# Why do electromagnetic waves diffract? [duplicate]

The expansion of electromagnetic waves due to diffraction can be easily explained with Huygens' principle (and in introductory courses this is usually how it is explained). But Huygens' principle is physically wrong.

What is it in the electric and magnetic field that makes light diffract? In other words why will a perfectly collimated beam of light spread out?

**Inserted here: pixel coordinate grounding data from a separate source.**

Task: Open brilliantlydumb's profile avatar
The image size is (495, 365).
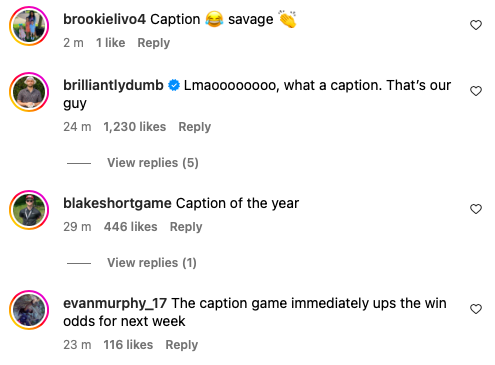Action: click(29, 92)
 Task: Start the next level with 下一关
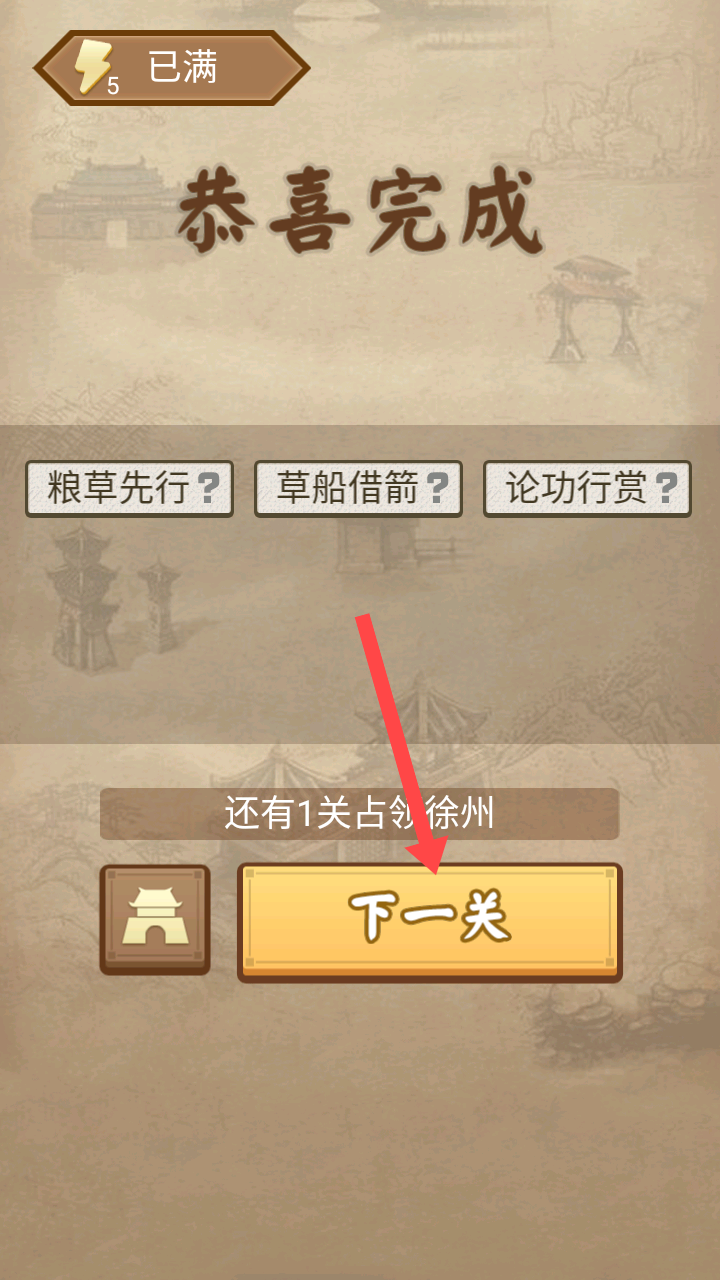click(430, 922)
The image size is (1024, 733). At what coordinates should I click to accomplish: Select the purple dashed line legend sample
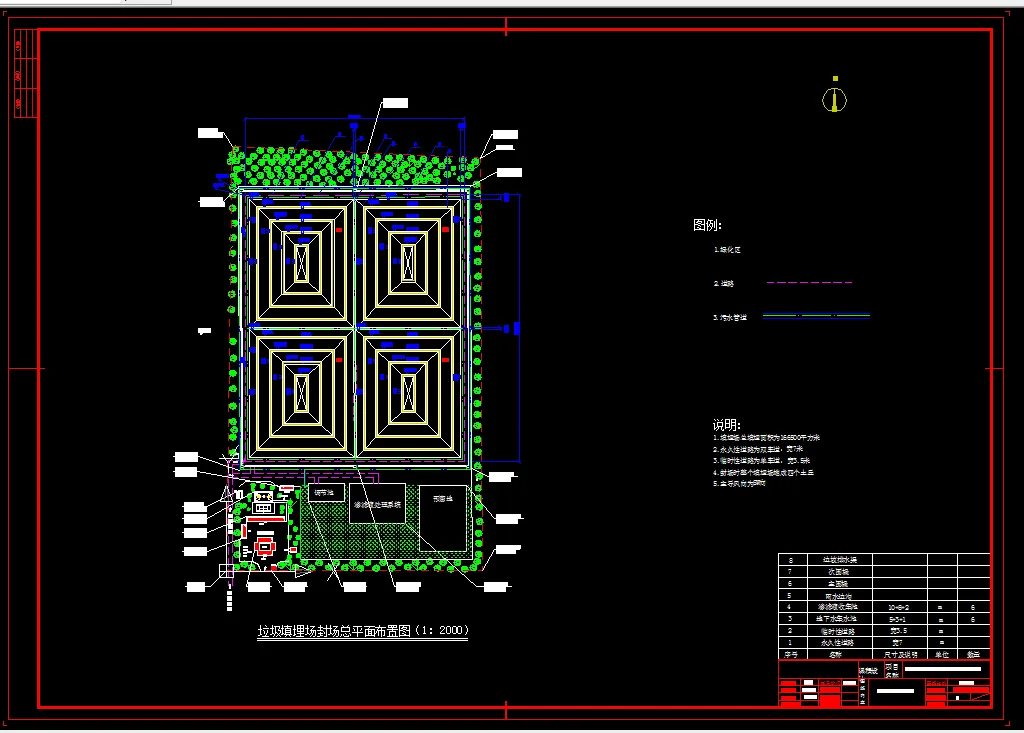(x=809, y=283)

• On meeting a barrier there is a part of the wavelet which does not travel in the same direction as the originating wavefront. – Farcher Mar 8 '16 at 20:24
• see this. Even possibly a duplicate? – scrx2 Mar 8 '16 at 20:37
• Imagine that your "perfectly collimated beam" is only a few wavelengths in diameter. – Keith McClary Mar 8 '16 at 21:08
• – glS Mar 8 '16 at 21:42
• Suppose there would be no diffraction. Then what would define the direction the wave is supposed to travel in to infinite accuracy? – Count Iblis Mar 8 '16 at 21:56

$$\frac{\partial ^2}{\partial x ^2}U + \frac{\partial ^2}{\partial y ^2}U + \frac{\partial ^2}{\partial z ^2}U = \frac{1}{c^2} \frac{\partial ^2}{\partial t ^2}U$$
The easiest way to see why this is to consider the Fourier transform property $\frac{\partial ^2}{\partial x ^2} \rightarrow -k_x^2$. Since $k_x$ determines the degree of propagation in the x direction, this lends itself to the physical interpretation that field variation in the x direction leads to propagation in the x direction as well. For something like a laser beam to be self contained, it should go to 0 far away from the beam, but be nonzero at the beam. Hence, variation in the transverse profile, and propagation in the transverse profile as well.